Many of these issues can be attributed to researcher degrees of freedom, or the multitude of decisions researchers can make about the design and details of their experiments. This freedom increases the likelihood that their analyses will produce false positives, and can be attributed to two factors: “ambiguity in how to best make decisions, and the researcher’s desire to find a statistically significant result”, the latter referring to the temptation and likelihood of researchers coming to conclusions that are consistent with their own desires or beliefs.
The authors performed simulations to estimate the influence of researcher degrees of freedom on the probability of a false-positive result. They focused on four common degrees of freedom that increase the likelihood of a researcher falsely detecting a significant effect. These include flexibility in:
  1. choosing among dependent variables,
  2. choosing sample size,
  3. using covariates, and
  4. reporting only subsets of experimental conditions.
They also suggest six requirements as a solution to the high incidence of false-positives, encouraging appropriate conduct of research, transparency in methods, and holding readers accountable to make informed decisions about the credibility of findings.
Authors must:
  1. Decide the rule for terminating data collection before data collection begins and report this rule in the article. This prevents authors from adding additional observations and further testing to achieve statistical significance if initial results are non-significant.
  2. Collect at least 20 observations per cell or else provide a compelling cost-of-data-collection justification. Small samples are “simply not powerful enough to detect most effects” and are “more likely to reflect interim data analysis and a flexible termination rule”.
  3. List all variables collected in a study. This prevents researchers from only reporting convenient subsets of measurements and allows readers to identify degrees of freedom.
  4. Report all experimental conditions, including failed manipulations. This “prevents authors from selectively choosing only to report conditions that yield results consistent with their hypothesis.”
  5. Report the statistical results of eliminated observations as if those observations had been included. This requires authors to explain why they eliminated the data and encourages readers to consider the validity of the exclusion.
  6. Report the statistical results of the analysis without a covariate if the analysis includes a covariate. This requires authors to “justify use of the covariate,” reveals “the extent to which a finding is reliant on the presence of a covariate,” and, again, encourages readers to practice discernment about whether the covariate is warranted.
Finally, Simmons, Nelson, and Simonsohn present four guidelines for reviewers to abide by.
Reviewers should…
  1. Ensure that authors follow the requirements.
  2. Be more tolerant of imperfections in results (false-positive findings could be due to an “unreasonable expectation” imposed by reviewers for data to turn out as predicted).
  3. Require authors to demonstrate that their results do not depend on arbitrary analytic decisions.
  4. Require authors to conduct an exact replication if justifications of data collection or analysis are not compelling.
While there has been some criticism of the authors’ proposed solutions, they argue that the requirements for which they advocate impose minimal costs to all involved in research and review and are a step towards discovering and disseminating valid research.
Think about an experiment that recently caught your interest. Were any of the author requirements listed in this article followed, or even disclosed? If not, what do you think are the implications for their findings? Can you think of a time when degrees of freedom might have affected your own research?
You can read the entire article here.
Simmons, Joseph P., Leif D. Nelson, and Uri Simonsohn. 2011. “False-Positive Psychology Undisclosed Flexibility in Data Collection and Analysis Allows Presenting Anything as Significant.” Psychological Science 22 (11): 1359–66. doi:10.1177/0956797611417632.
This article is from the free online

Transparent and Open Social Science Research

Created by
FutureLearn - Learning For Life

Our purpose is to transform access to education.
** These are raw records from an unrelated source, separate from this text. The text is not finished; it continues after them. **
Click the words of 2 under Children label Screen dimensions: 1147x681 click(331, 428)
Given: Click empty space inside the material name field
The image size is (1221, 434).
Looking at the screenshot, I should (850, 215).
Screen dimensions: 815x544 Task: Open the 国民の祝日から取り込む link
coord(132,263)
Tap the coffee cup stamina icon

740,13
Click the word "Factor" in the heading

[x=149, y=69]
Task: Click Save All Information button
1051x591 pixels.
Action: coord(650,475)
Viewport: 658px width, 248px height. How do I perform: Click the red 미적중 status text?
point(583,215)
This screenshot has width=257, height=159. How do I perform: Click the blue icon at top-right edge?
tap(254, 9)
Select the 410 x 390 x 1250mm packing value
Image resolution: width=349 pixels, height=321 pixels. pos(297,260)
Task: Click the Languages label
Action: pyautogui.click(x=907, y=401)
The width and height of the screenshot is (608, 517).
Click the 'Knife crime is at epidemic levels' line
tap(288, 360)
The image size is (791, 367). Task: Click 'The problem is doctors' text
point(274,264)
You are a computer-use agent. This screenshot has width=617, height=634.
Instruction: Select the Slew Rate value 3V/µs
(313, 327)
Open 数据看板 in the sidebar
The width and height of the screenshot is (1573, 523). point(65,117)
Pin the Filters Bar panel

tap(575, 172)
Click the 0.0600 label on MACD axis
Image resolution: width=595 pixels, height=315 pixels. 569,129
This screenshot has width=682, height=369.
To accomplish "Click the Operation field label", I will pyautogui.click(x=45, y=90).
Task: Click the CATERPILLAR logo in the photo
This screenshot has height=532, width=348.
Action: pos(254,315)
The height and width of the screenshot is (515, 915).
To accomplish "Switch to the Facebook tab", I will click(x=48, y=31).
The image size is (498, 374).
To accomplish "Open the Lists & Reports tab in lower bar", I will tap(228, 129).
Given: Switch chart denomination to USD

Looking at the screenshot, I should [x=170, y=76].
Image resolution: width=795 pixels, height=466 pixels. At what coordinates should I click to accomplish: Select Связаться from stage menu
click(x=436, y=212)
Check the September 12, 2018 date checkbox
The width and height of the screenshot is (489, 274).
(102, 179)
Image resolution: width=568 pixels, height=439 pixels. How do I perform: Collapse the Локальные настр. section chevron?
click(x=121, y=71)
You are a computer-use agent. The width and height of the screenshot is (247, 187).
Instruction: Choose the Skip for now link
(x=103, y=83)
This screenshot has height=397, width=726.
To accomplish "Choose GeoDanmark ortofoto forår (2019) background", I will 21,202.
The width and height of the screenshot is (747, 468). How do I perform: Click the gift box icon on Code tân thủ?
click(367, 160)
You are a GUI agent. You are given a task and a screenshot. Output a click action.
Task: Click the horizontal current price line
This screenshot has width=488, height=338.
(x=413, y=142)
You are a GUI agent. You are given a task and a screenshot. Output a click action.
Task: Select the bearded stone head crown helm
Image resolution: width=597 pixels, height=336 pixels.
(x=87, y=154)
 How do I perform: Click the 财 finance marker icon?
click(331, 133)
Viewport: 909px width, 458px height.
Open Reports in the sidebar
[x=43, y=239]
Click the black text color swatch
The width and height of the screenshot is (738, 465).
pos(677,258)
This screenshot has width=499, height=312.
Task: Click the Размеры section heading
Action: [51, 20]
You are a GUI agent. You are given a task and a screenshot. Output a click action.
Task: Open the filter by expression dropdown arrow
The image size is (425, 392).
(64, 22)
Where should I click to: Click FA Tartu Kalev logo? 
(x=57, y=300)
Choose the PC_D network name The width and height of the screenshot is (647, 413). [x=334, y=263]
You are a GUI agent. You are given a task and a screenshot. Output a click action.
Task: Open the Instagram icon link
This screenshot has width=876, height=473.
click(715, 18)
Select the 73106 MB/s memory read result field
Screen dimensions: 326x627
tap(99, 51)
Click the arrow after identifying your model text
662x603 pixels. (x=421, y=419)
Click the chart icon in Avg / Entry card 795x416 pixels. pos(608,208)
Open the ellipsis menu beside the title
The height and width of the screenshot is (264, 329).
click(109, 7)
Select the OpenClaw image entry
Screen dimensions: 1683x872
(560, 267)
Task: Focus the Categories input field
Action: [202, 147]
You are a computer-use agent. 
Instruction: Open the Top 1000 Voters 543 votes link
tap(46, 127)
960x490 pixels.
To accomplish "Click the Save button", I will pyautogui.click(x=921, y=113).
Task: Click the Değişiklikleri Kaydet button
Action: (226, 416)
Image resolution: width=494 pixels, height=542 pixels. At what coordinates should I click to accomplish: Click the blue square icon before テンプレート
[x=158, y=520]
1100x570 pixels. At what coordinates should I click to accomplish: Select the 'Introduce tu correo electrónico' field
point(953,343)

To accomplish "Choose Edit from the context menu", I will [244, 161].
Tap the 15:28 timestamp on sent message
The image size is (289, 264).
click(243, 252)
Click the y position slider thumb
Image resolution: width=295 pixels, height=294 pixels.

We offer a diverse selection of courses from leading universities and cultural institutions from around the world. These are delivered one step at a time, and are accessible on mobile, tablet and desktop, so you can fit learning around your life.

We believe learning should be an enjoyable, social experience, so our courses offer the opportunity to discuss what you’re learning with others as you go, helping you make fresh discoveries and form new ideas.
You can unlock new opportunities with unlimited access to hundreds of online short courses for a year by subscribing to our Unlimited package. Build your knowledge with top universities and organisations.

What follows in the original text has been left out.